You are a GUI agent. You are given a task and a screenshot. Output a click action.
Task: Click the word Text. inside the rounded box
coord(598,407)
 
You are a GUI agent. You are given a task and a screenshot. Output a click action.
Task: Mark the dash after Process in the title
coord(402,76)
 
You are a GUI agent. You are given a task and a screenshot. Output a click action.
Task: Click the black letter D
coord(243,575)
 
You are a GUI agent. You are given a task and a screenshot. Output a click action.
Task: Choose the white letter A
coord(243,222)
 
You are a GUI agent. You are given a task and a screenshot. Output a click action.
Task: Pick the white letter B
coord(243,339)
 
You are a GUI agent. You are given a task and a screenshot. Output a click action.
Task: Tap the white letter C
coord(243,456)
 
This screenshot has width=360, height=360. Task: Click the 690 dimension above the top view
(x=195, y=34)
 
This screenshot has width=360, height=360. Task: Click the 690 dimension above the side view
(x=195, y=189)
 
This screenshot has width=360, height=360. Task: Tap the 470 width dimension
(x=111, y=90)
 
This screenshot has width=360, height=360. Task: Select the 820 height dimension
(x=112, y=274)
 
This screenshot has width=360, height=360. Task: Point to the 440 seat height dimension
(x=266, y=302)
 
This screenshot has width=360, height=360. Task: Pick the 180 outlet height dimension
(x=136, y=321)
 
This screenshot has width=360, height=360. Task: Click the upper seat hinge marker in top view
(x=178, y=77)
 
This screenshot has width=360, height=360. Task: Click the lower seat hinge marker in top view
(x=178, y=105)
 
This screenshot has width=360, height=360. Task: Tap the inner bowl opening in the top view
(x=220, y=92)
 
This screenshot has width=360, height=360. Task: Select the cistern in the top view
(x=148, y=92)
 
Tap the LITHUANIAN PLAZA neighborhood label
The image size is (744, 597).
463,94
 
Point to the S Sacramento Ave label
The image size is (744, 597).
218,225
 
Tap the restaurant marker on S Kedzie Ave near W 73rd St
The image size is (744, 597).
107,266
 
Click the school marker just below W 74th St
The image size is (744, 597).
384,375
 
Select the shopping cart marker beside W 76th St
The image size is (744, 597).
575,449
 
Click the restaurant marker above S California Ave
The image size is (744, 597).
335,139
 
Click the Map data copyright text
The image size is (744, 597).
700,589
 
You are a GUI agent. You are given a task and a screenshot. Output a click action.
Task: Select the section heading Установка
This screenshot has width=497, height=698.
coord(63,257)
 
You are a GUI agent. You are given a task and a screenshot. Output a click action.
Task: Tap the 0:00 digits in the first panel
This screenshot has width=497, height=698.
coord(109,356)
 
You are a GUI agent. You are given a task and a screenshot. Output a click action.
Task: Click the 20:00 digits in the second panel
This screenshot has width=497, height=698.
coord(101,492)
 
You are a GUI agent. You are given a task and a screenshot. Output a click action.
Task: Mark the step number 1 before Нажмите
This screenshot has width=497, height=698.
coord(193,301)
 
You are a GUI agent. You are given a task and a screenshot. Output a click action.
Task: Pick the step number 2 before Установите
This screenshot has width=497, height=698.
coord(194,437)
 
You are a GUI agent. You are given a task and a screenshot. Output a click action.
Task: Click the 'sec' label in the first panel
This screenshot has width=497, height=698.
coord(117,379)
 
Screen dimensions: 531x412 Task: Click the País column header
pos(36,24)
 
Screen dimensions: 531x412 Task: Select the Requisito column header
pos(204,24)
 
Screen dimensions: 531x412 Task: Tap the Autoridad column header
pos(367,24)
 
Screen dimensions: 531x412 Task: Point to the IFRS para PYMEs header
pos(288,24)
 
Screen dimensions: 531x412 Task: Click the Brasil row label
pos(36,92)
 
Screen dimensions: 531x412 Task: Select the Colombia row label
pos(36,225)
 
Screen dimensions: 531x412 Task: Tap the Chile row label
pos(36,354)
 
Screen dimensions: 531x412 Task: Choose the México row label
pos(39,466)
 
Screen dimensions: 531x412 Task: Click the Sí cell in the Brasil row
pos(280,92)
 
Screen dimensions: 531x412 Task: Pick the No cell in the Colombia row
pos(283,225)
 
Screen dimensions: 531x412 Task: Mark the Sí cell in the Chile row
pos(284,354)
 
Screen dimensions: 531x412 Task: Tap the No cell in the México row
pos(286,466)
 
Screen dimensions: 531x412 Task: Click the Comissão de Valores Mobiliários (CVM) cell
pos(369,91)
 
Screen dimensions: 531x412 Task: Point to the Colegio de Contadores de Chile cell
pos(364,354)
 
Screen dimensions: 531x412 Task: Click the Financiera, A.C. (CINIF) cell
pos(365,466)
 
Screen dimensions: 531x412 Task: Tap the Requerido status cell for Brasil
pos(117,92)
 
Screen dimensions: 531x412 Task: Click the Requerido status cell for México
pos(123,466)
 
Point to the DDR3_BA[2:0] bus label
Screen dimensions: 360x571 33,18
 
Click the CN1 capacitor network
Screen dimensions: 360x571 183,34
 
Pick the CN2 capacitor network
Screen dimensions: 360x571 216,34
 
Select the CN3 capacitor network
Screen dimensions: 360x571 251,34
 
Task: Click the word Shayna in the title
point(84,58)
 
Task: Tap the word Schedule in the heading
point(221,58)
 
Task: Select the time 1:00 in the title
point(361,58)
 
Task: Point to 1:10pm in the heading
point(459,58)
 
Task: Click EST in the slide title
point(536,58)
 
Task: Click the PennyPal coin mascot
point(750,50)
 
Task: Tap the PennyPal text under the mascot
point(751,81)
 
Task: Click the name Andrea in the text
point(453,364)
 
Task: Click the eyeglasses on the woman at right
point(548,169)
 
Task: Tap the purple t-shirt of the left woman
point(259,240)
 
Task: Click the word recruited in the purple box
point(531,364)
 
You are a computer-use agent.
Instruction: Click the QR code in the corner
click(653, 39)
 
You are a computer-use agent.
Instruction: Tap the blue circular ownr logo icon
+ + + +
_Tarefa pedida_
Repita fielmente, linha por linha, todos os registros acima, sem alterar nenhum caractere.

_Resposta correta_
You are a GUI agent. You are given a task and a screenshot. Output a click action.
Task: Click the word Text. inside the rounded box
coord(598,407)
 
You are a GUI agent. You are given a task and a screenshot. Output a click action.
Task: Mark the dash after Process in the title
coord(402,76)
 
You are a GUI agent. You are given a task and a screenshot. Output a click action.
Task: Click the black letter D
coord(243,575)
 
You are a GUI agent. You are given a task and a screenshot. Output a click action.
Task: Choose the white letter A
coord(243,222)
 
You are a GUI agent. You are given a task and a screenshot. Output a click action.
Task: Pick the white letter B
coord(243,339)
 
You are a GUI agent. You are given a task and a screenshot. Output a click action.
Task: Tap the white letter C
coord(243,456)
 
This screenshot has width=360, height=360. Task: Click the 690 dimension above the top view
(x=195, y=34)
 
This screenshot has width=360, height=360. Task: Click the 690 dimension above the side view
(x=195, y=189)
 
This screenshot has width=360, height=360. Task: Tap the 470 width dimension
(x=111, y=90)
 
This screenshot has width=360, height=360. Task: Select the 820 height dimension
(x=112, y=274)
 
This screenshot has width=360, height=360. Task: Point to the 440 seat height dimension
(x=266, y=302)
 
This screenshot has width=360, height=360. Task: Pick the 180 outlet height dimension
(x=136, y=321)
 
This screenshot has width=360, height=360. Task: Click the upper seat hinge marker in top view
(x=178, y=77)
 
This screenshot has width=360, height=360. Task: Click the lower seat hinge marker in top view
(x=178, y=105)
 
This screenshot has width=360, height=360. Task: Tap the inner bowl opening in the top view
(x=220, y=92)
 
This screenshot has width=360, height=360. Task: Select the cistern in the top view
(x=148, y=92)
 
Tap the LITHUANIAN PLAZA neighborhood label
The image size is (744, 597).
463,94
 
Point to the S Sacramento Ave label
The image size is (744, 597).
218,225
 
Tap the restaurant marker on S Kedzie Ave near W 73rd St
The image size is (744, 597).
107,266
 
Click the school marker just below W 74th St
The image size is (744, 597).
384,375
 
Select the shopping cart marker beside W 76th St
The image size is (744, 597).
575,449
 
Click the restaurant marker above S California Ave
The image size is (744, 597).
335,139
 
Click the Map data copyright text
The image size is (744, 597).
700,589
 
You are a GUI agent. You are given a task and a screenshot. Output a click action.
Task: Select the section heading Установка
This screenshot has width=497, height=698.
coord(63,257)
 
You are a GUI agent. You are given a task and a screenshot. Output a click action.
Task: Tap the 0:00 digits in the first panel
This screenshot has width=497, height=698.
coord(109,356)
 
You are a GUI agent. You are given a task and a screenshot. Output a click action.
Task: Click the 20:00 digits in the second panel
This screenshot has width=497, height=698.
coord(101,492)
 
You are a GUI agent. You are given a task and a screenshot. Output a click action.
Task: Mark the step number 1 before Нажмите
This screenshot has width=497, height=698.
coord(193,301)
 
You are a GUI agent. You are given a task and a screenshot. Output a click action.
Task: Pick the step number 2 before Установите
This screenshot has width=497, height=698.
coord(194,437)
 
You are a GUI agent. You are given a task and a screenshot. Output a click action.
Task: Click the 'sec' label in the first panel
This screenshot has width=497, height=698.
coord(117,379)
 
Screen dimensions: 531x412 Task: Click the País column header
pos(36,24)
 
Screen dimensions: 531x412 Task: Select the Requisito column header
pos(204,24)
 
Screen dimensions: 531x412 Task: Tap the Autoridad column header
pos(367,24)
 
Screen dimensions: 531x412 Task: Point to the IFRS para PYMEs header
pos(288,24)
 
Screen dimensions: 531x412 Task: Click the Brasil row label
pos(36,92)
 
Screen dimensions: 531x412 Task: Select the Colombia row label
pos(36,225)
 
Screen dimensions: 531x412 Task: Tap the Chile row label
pos(36,354)
 
Screen dimensions: 531x412 Task: Choose the México row label
pos(39,466)
 
Screen dimensions: 531x412 Task: Click the Sí cell in the Brasil row
pos(280,92)
 
Screen dimensions: 531x412 Task: Pick the No cell in the Colombia row
pos(283,225)
 
Screen dimensions: 531x412 Task: Mark the Sí cell in the Chile row
pos(284,354)
 
Screen dimensions: 531x412 Task: Tap the No cell in the México row
pos(286,466)
 
Screen dimensions: 531x412 Task: Click the Comissão de Valores Mobiliários (CVM) cell
pos(369,91)
 
Screen dimensions: 531x412 Task: Point to the Colegio de Contadores de Chile cell
pos(364,354)
 
Screen dimensions: 531x412 Task: Click the Financiera, A.C. (CINIF) cell
pos(365,466)
 
Screen dimensions: 531x412 Task: Tap the Requerido status cell for Brasil
pos(117,92)
 
Screen dimensions: 531x412 Task: Click the Requerido status cell for México
pos(123,466)
 
Point to the DDR3_BA[2:0] bus label
Screen dimensions: 360x571 33,18
 
Click the CN1 capacitor network
Screen dimensions: 360x571 183,34
 
Pick the CN2 capacitor network
Screen dimensions: 360x571 216,34
 
Select the CN3 capacitor network
Screen dimensions: 360x571 251,34
 
Task: Click the word Shayna in the title
point(84,58)
 
Task: Tap the word Schedule in the heading
point(221,58)
 
Task: Select the time 1:00 in the title
point(361,58)
 
Task: Point to 1:10pm in the heading
point(459,58)
 
Task: Click EST in the slide title
point(536,58)
 
Task: Click the PennyPal coin mascot
point(750,50)
 
Task: Tap the PennyPal text under the mascot
point(751,81)
 
Task: Click the name Andrea in the text
point(453,364)
 
Task: Click the eyeglasses on the woman at right
point(548,169)
 
Task: Tap the purple t-shirt of the left woman
point(259,240)
 
Task: Click the word recruited in the purple box
point(531,364)
 
You are a computer-use agent.
Instruction: Click the QR code in the corner
click(653, 39)
 
You are a computer-use agent.
Instruction: Tap the blue circular ownr logo icon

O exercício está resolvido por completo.